For whatever reason: peak oil, government collapse, zombie apocalypse, whatever, you want to put in a garden and start producing some calories fast. Maybe you can spade up 200 sq feet per day but you need to get all 10,000 square feet of your plot producing and can’t wait 50 days to plant. What if there was a way to plant the entire plot now and spade it later?
Steve Solomon is my favorite gardening author. He is by far the most knowledgeable, experienced and gangster author on practical, Organic gardening that I am aware of. In his book, “Gardening When It Counts”, a book about how to grow vegetables during tough times, he recommends an ingenious way to plant lots of potatoes when you need to quickly establish them in an unprepared field.
“A day or two before planting, dig the rows… If you’re growing more than one row, its best to plant spuds on flat ground, making the rows 36 inches apart on center (90 centimeters)… Deeply dig the compost covered rows (not the spaces between the rows)…If I ‘m shooting for the highest possible yield, and I have free time after the seed has been planted but before it starts putting roots out, I will spade up the earth between the rows.”
Essentially, he amends and spades up a foot wide strip of soil to plant the seed potato in then, before the roots occupy the space between those rows, he spades up the rest. In this way, he is able to plant the potatoes after spading up only 1/3 of the garden. Really, why spade today what you can put off until tomorrow？ In case you’re wondering why he doesn’t recommend intensive spacing, wide spacing will give a slightly lower yield but far larger (and easier to process) spuds that are more nutrient dense, have more protein and the plants will have far greater drought resistance. If you’re like me and don’t have irrigation or you lose your ability to irrigate when the SHTF, giving crops more elbow room is essential. Aint nobody got time for hauling buckets of water all over.

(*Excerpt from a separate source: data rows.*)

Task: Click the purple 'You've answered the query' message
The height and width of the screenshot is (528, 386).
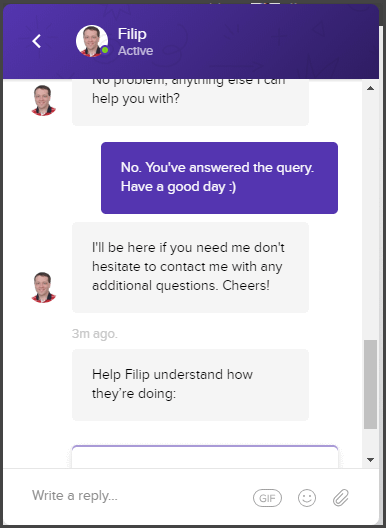Action: (x=219, y=178)
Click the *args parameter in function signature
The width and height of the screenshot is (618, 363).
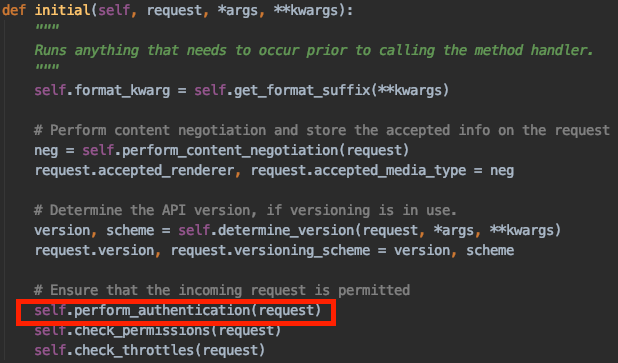[238, 10]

Being the mad scientist that I am, I wondered just how far this concept can be stretched, so I turned to the chapter of his book where he describes his personal recommended spacing for gardening without irrigation to find which crop benefits from the most elbow room. Turns out, winter squash is an antisocial mofo that achieves greatness only when the neighbors are far away. Solomon recommends 72 X 96 inch spacing for individual winter squash plants grown without irrigation. Now we can kick this concept into high gear!
Speaking from the armchair (because i haven’t tried it myself), I theorize that one could get a patch of calorie-dense, nutritious squash started after only spading up 1/12th of the total area into 2 x 2 ft, highly amended mounds and spading up the area in between later. It’s ok if it takes you, say, 50 days to spade up your entire plot because you would be spading up ground that is not yet occupied while the roots rush in to occupy the newly loosened soil behind you.
You’d still have to spade up the entire plot but you’d be able to harvest much more much faster. That could be a great convenience if you are impatient like me, or life saving if you are in a climate where you must harvest before winter shuts down garden production. But why wait until the zombie apocalypse? There is no time like the present for putting fresher, more nutritious food on the table.